Thursday, March 20, 2008

NY Private Universities Want Public Aid: They Want To Steal a Share of $4B State Endowment

Does Cornell University's campus look like it needs New York State Public assistance, in the form of billions of dollars? New York State has been using your tax money, supporting private schools for decades.

Maybe a part of what has been askew with New York States Public University System is that taxpayers have been duped into funding and providing public assistance in the form of billions and billions of dollars to PRIVATE colleges and universities located in NYS... instead of using this money to build a better SUNY.

Now, private schools seek aid, and their lobbying group pushes for share of proposed $4B New York State Higher Education endowment recently proposed by Governor Spitzer. How in the world can New York State taxpayers being funding private colleges and universities with billions of dollars in funding? What about 'private university' doesn't the New York State government understand.

"New York wants a top public university system. It already has a leading private one.
Now the state faces new questions on how to support both.

The spotlight is keyed in on boosting SUNY. But New York's private colleges -- the world's biggest sector of private higher education -- also are pushing for more state support.

Their agenda: A low-cost student loan program with debt forgiveness for graduates who stay in New York. More tuition assistance. Billions in research grants.

These also would be open to the publics. They'd draw on the same $4 billion endowment, funded by leasing some of the state Lottery, that Gov. Eliot Spitzer proposed to shore up SUNY and CUNY.

The programs could expand a deep pool of public money available to a private education sector that has historically wielded great influence in Albany.

Tuition. Construction. Operations. All are subsidized by state programs and grants.

Private colleges cashed in some $9 million between April 2003 and March 2005 from the state's taxpayer-funded pork barrel "member item" account, according to a Times Union analysis. That included $735,000 for Columbia University and around $1.6 million for New York University.

Spitzer, meanwhile, just committed $50 million for a building at University of Rochester, which has a $1.7 billion endowment. SUNY's University at Albany has a $30 million endowment.

State support for private colleges and their students adds up to about $350 million a year, not including capital projects, according to the private schools. Some put the number higher. Some question the investment. And some legislators have pushed to reduce it.

"I think there has to be a much more judicious, careful study of what the state gains from allocating funds to private institutions," said Pedro Caban, SUNY's vice provost for diversity and educational equity. "We have to ask some basic questions. If an institution has a billion-dollar endowment, should it not take moneys from those endowments to provide tuition support rather than depending on public funds to provide tuition support?"

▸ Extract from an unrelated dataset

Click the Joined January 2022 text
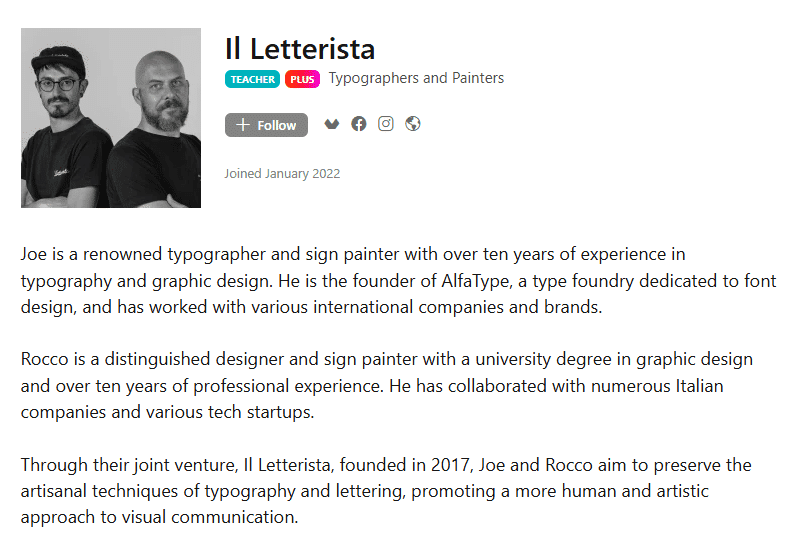The height and width of the screenshot is (550, 810). point(282,174)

Abe Lackman, president of the lobbying group that represents private colleges in Albany, argues that his sector is a bargain for taxpayers.

The more than 100 private colleges that belong to Lackman's Commission on Independent Colleges and Universities enroll about 460,000 students, compared with 427,000 at SUNY's 64 schools. They fulfill a public purpose. And they serve greater numbers of low- and moderate-income students than SUNY or CUNY, according to the commission.

Private colleges "relieve an extraordinary burden" that taxpayers would have to bear, said Lackman, a former Senate finance committee secretary and special adviser to Senate Majority Leader Joseph L. Bruno. New York's private schools are magnets for out-of-state students, he added.

Meanwhile, a task force that Spitzer formed to elevate higher education highlighted "grave concerns" about SUNY and CUNY in a December report.

"While New York's private research universities are widely recognized as world-class institutions," the report said, "SUNY and CUNY need significant investment to become competitive with other states' top public research universities."
A degree of tension has always existed between public and private colleges in New York. It flares up periodically, said Henry Steck, a SUNY Cortland political science professor who has studied state aid to the privates. At one point it was characterized as "nearly warfare."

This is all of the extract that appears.